In the rows from the line containing "The width and height of the screenshot is (916, 573)." through the end of the rows, inclusive, substitute "Open" for "Switch to" and give those lines again with nothing else changed. Leave the pictures out of your answer.

::: Dataset

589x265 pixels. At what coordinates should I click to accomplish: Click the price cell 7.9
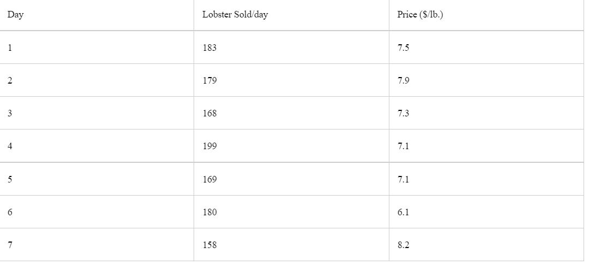tap(486, 80)
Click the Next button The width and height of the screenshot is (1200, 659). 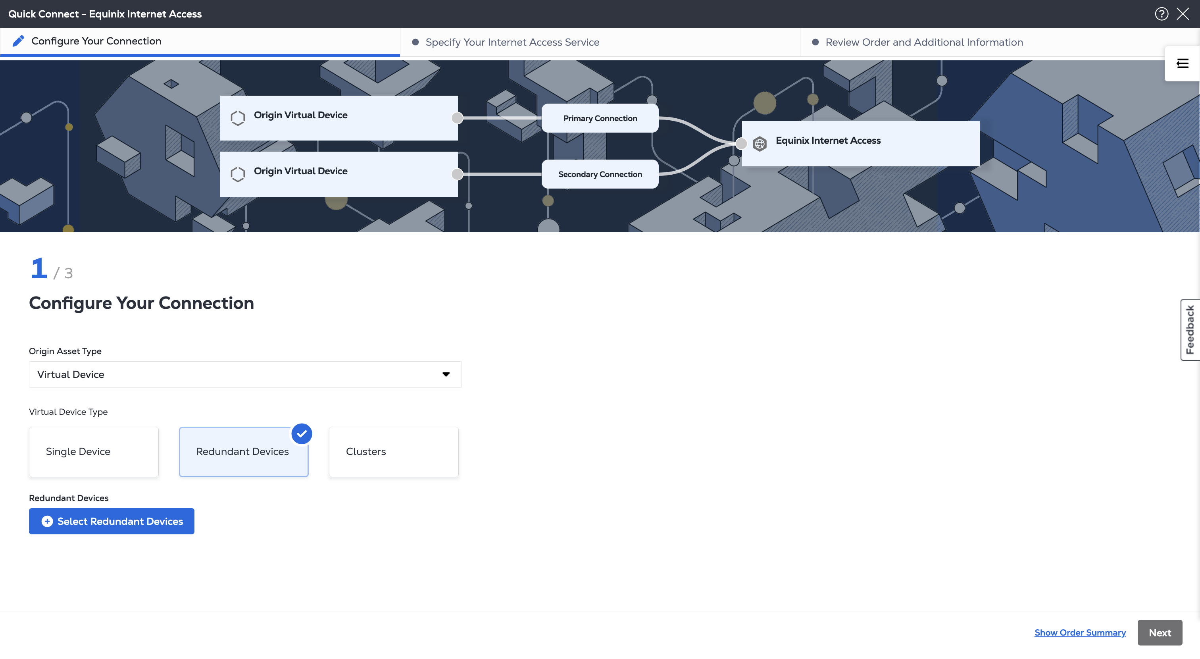(x=1159, y=632)
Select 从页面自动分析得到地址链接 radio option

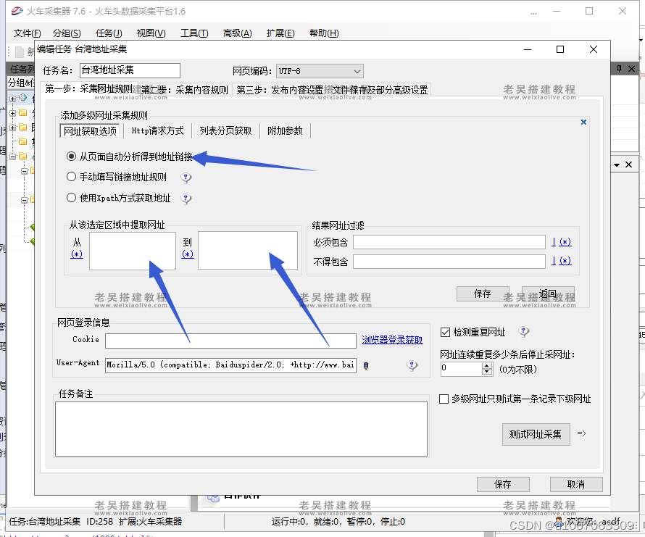click(x=71, y=157)
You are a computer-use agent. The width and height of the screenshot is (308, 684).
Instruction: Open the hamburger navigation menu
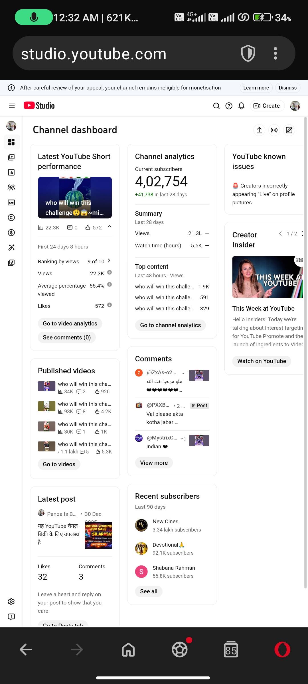(12, 106)
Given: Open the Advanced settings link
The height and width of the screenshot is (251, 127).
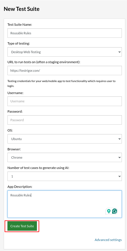Looking at the screenshot, I should click(108, 240).
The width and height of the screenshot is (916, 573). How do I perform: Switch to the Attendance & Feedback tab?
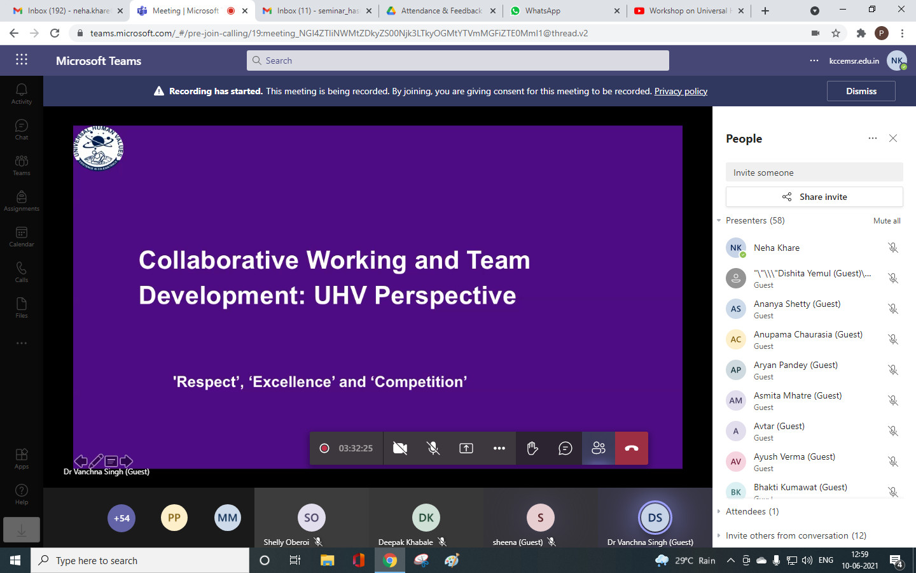[x=441, y=11]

::::::

*Task output*:
The width and height of the screenshot is (916, 573). How do I perform: Open the Attendance & Feedback tab?
[x=441, y=11]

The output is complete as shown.